__What to produce__. Skip every picture, then write out exactly the lines of the listing below from the line that contains "Task: Click the 'Learn more' link" through the final line.

* * * *

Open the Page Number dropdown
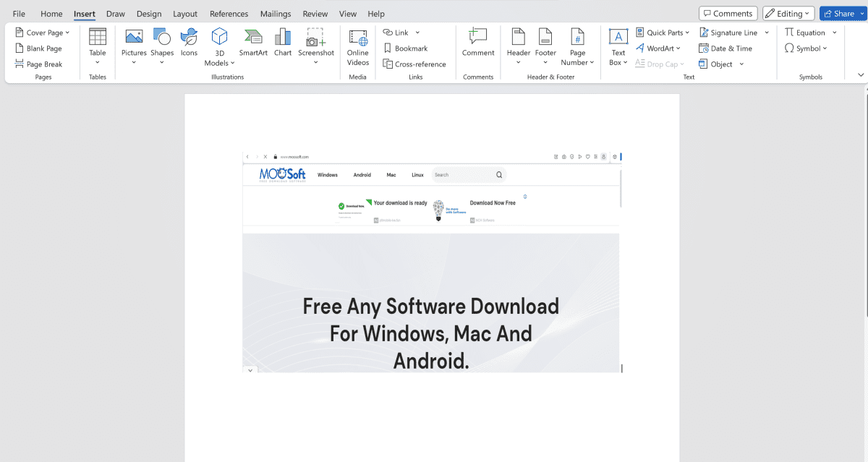This screenshot has width=868, height=462. (577, 46)
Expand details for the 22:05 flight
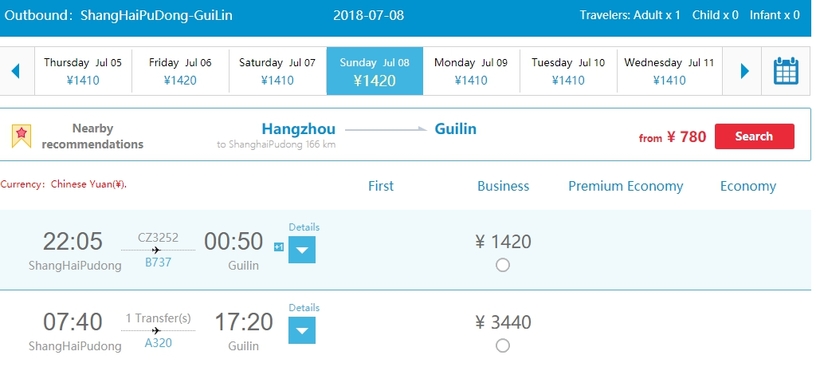 [302, 250]
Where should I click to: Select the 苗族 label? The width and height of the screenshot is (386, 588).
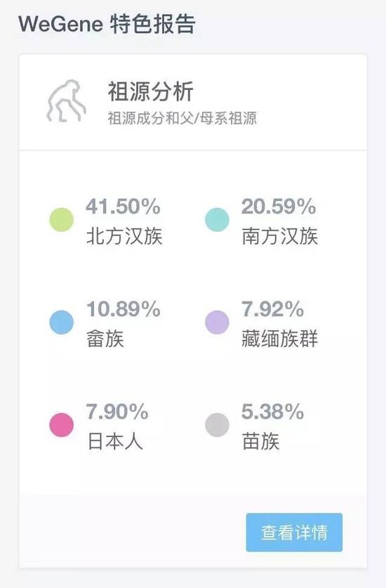[261, 441]
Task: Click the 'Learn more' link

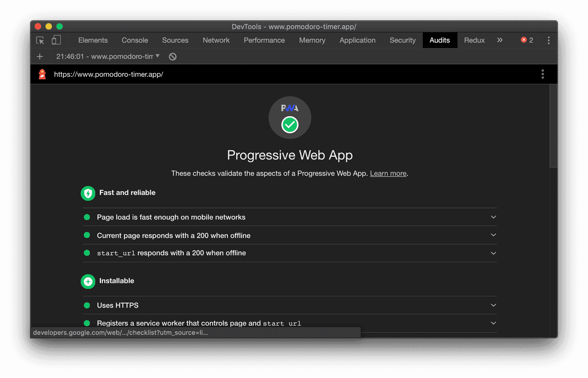Action: [388, 173]
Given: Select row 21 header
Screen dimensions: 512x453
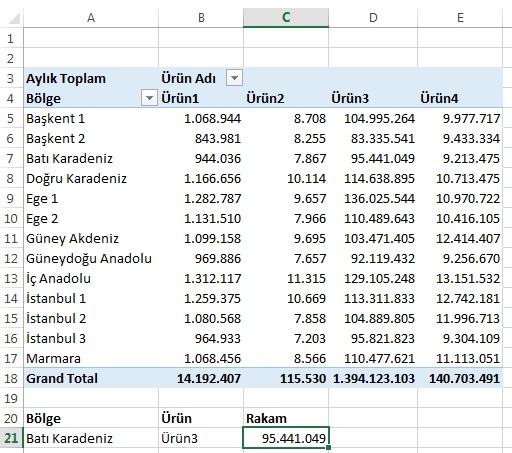Looking at the screenshot, I should [x=11, y=438].
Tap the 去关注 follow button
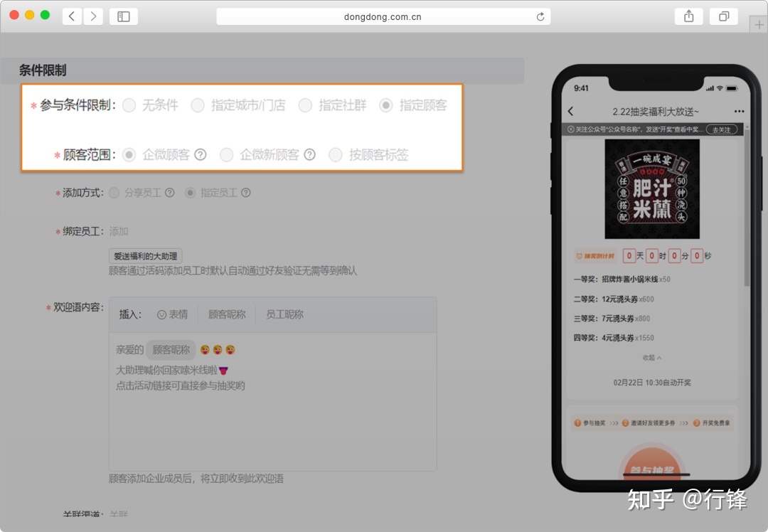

* * * *

__Task solution__.
Task: Click the 'Learn more' link

Action: [388, 173]
Given: Select row 21 header
Screen dimensions: 512x453
Looking at the screenshot, I should [x=11, y=438].
Tap the 去关注 follow button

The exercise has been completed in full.